Cortines lifts LAUSD ban on Parent Trigger enacted by Deasy
Vanessa Romo | November 11, 2014
The head of Parent Revolution said today that LA Unified has reversed course, lifting the ban on using the “Parent Trigger” law this year to overhaul failing district schools.
“As one of Superintendent Cortines’s first moves, it’s a sign that the district will be respectful of the law,” Ben Austin, founder of the group that helps parents organize and enact the take-over of a failing campus, told LA School Report.
“It indicates that Cortines wants to work collaboratively with parents and parent unions,” he added.
The state Parent Trigger law allows parents to make changes at their children’s school if a majority of parents sign a petition demanding improvements.

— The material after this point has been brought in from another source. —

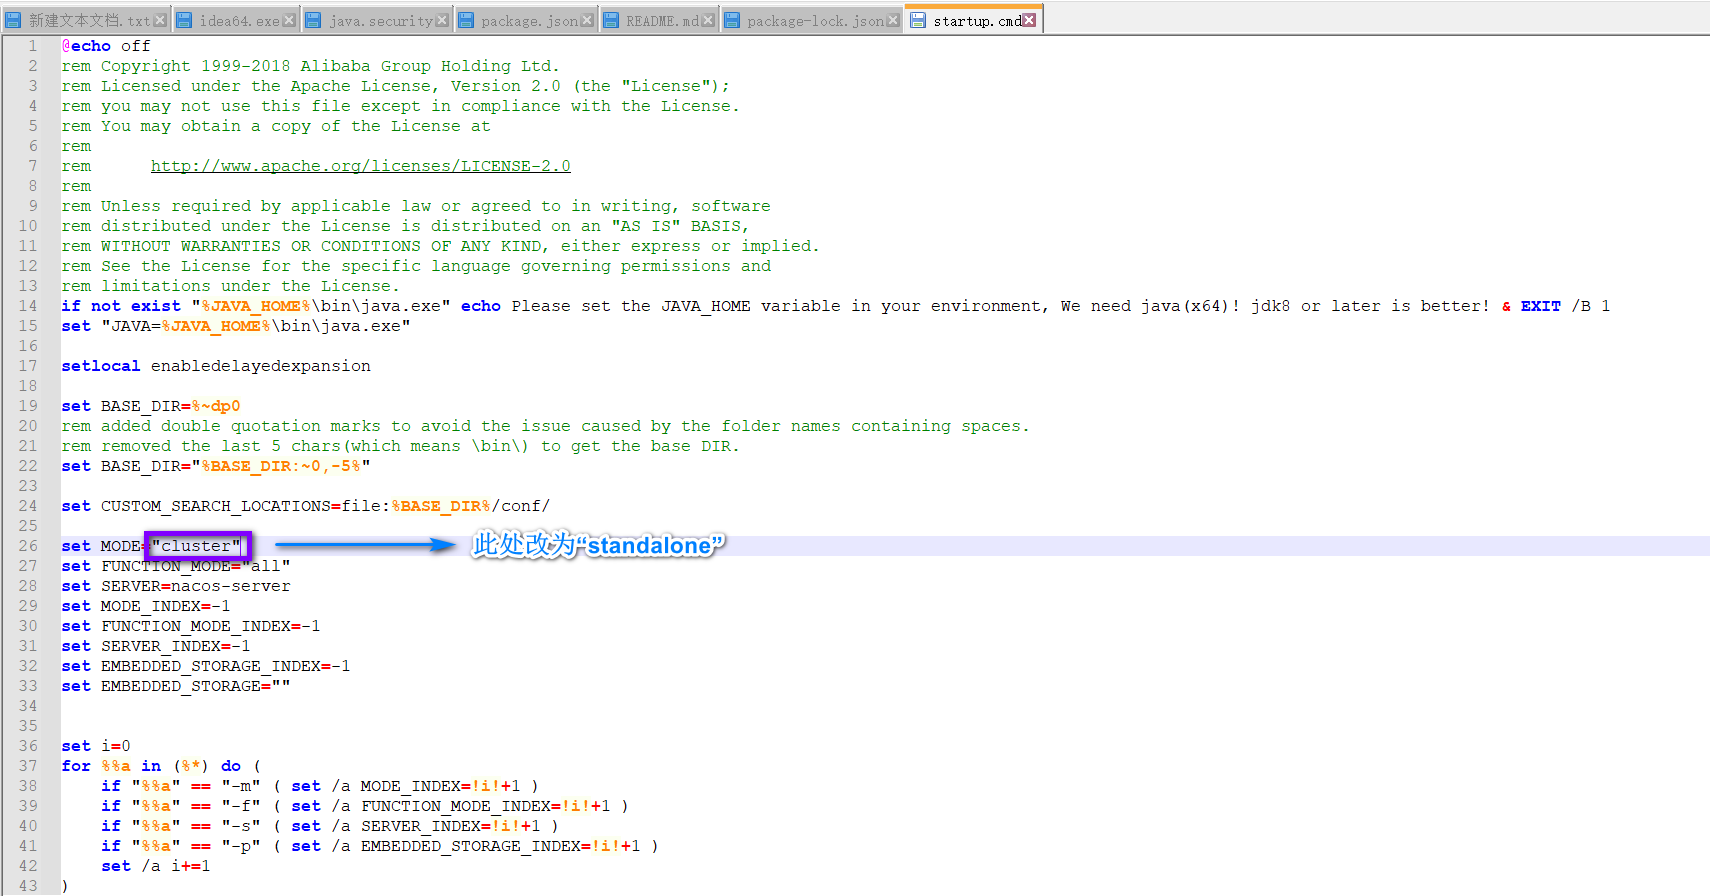The width and height of the screenshot is (1710, 896).
Task: Click the save icon on the startup.cmd tab
Action: pyautogui.click(x=918, y=20)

So far, it has been used for only a handful of schools in California.
Superintendent Ramon Cortines and Deputy Superintendent Michelle King met with Austin last week to discuss the moratorium. In an interview with LA School Report a day later, Cortines confirmed the district’s change in policy.
“I believe in parent choice, and I mean parent choice. There is no ban,” Cortines said, adding that he had already notified the author of the law, former Senator Gloria Romero, about his position.
However, several district officials said they know of no such change. When asked about it last week General Counsel David Holmquist said he had been unaware of Cortines’s decision.
Former Superintendent John Deasy had argued that the district was exempt from the Parent Trigger by a federal waiver from the federal No Child Left Behind law, allowing LA Unified and seven other California school districts to create their own metrics for academic performance in the temporary absence of statewide standards.
The statewide tests were eliminated last year, in anticipation of computerized tests based on the Common Core State Standards, which begin this spring.
In Deasy’s view, the law could not be used this year because of the change in statewide testing; use of the Parent Trigger laws requires that a school demonstrate poor academic performance two consecutive years, based on the same metrics.
At the time of Deasy’s decision, Romero said she expressed anger that the district would undermine parent empowerment by invalidating the law, and Parent Revolution called the district’s legal logic “laughable.” In the meantime, the U.S. Department of Education, which granted the waiver and was asked to clarify its conditions, says neither the federal government nor any other entity can override a state law.
In a letter written almost a year ago, Assistant Secretary of Education Deborah Delisle wrote, “The requirements to determine whether schools have made adequate yearly progress (AYP) and to identify schools for improvement, corrective action and restructuring have not been waived, and any State laws or regulations, including those related to AYP or school improvement status, are not affected by the waivers granted to your district.”
Romero appealed to Cortines to overturn Deasy’s edict, embracing the spirit of the law in his first school board meeting last month.
But when asked about Cortines’ decision, Romero said, “Legally, there is no ban. What they’re lifting is a false exemption.”